I haven't logged on because of the busy holiday period, but it appears that very few have.
Drug companies that apply for EAP's along side clinical trials show a tremendous amount of confidence in the efficacy of their drug, as any type of toxicity issues can derail the trial, while added success WILL be included in the NDA. The companies can apply for cost recovery, but I don't believe Insmed will. They are likely proposing the EAP to strengthen their eventual NDA filing, while familiarizing pulmonologists with the drug long before approval. I doubt they want to get caught up in the politics of the haves and the have nots when it comes to paying for the drug.
Terry kept saying that a retracement to 6.16 was in the cards.......and by golly, it looks like it could be right on, which makes me very clearly think of phrases like broken clocks being right twice a day, and blind squirrels sometimes finding nuts......
The FDA this week approved the first drug for humans based on animal efficacy studies alone.

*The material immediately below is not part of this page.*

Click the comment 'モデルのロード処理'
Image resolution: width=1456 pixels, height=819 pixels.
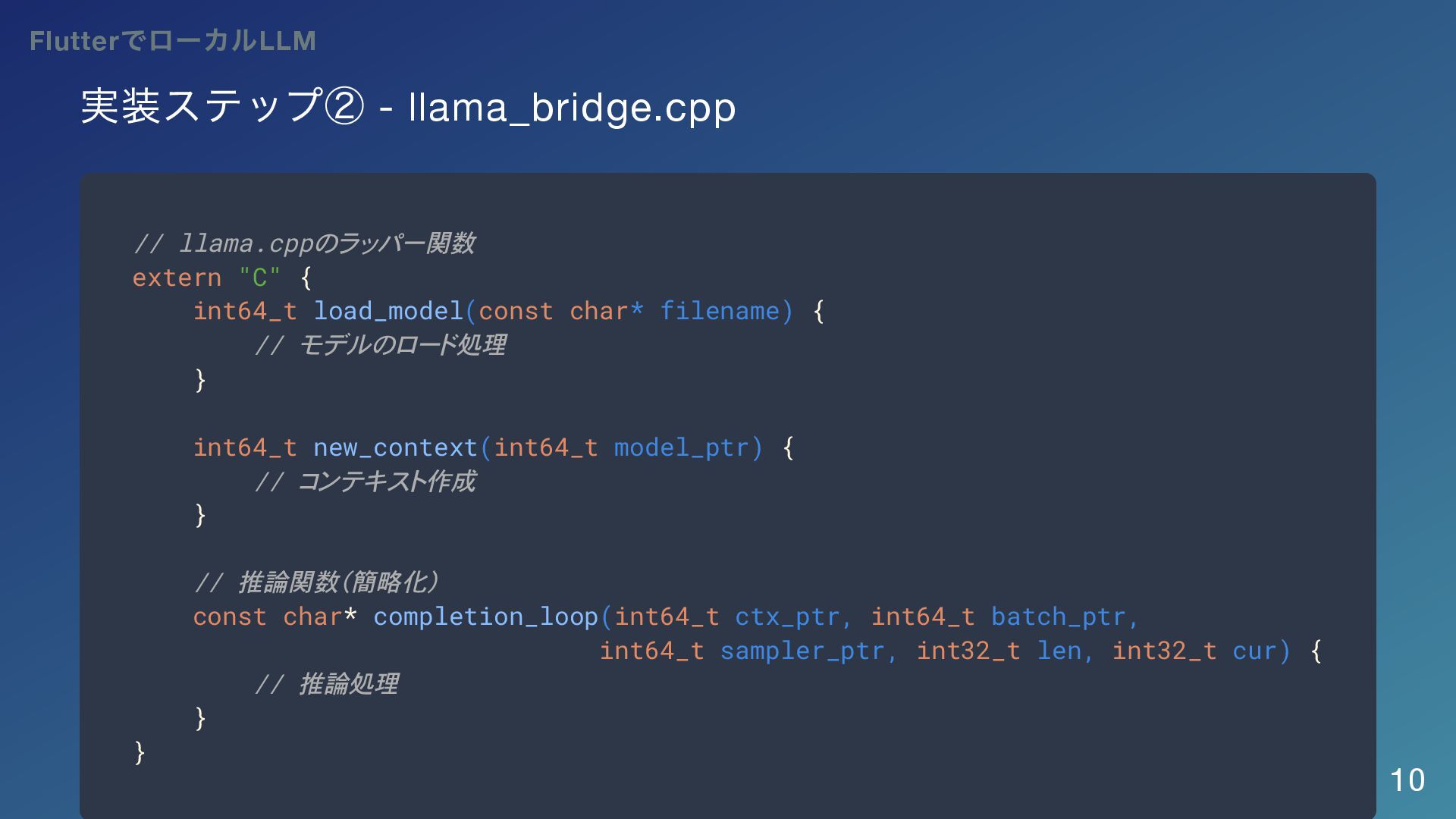click(402, 345)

It comes from GSK (actually GSK sub Human Genome Sciences) and was trialed on only rabbits and monkeys. Of course the drug is an additional anthrax treatment, and GSK would have had a hard time getting humans to take anthrax and then try their drug. It is still ground breaking, and shows full well that the FDA is evolving.....
There are more and more drug commercials on TV, and the companies must say out loud possible side effects. For example, these are possible side effects for a psoriasis drug: It can increase your chances of having serious side effects including infections, cancer, serious allergic reactions and a rare condition called reversible posterior leukoencephalopathy syndrome.
Cancer???? So how do two out of 120 rats developing a single tumor fit in when trialing a drug for a deadly disease?? It makes me believe that the dog study is simply about warnings, but would not derail any ongoing trials. JMHO.
I took a beating on ONTY this week, as a long term trial for small cell lung cancer, involving 1500 patients, and having Merck of Germany as a partner, failed to meet it's endpoint. It reminded me that arikace has about the easiest endpoints that I have seen - also JMHO.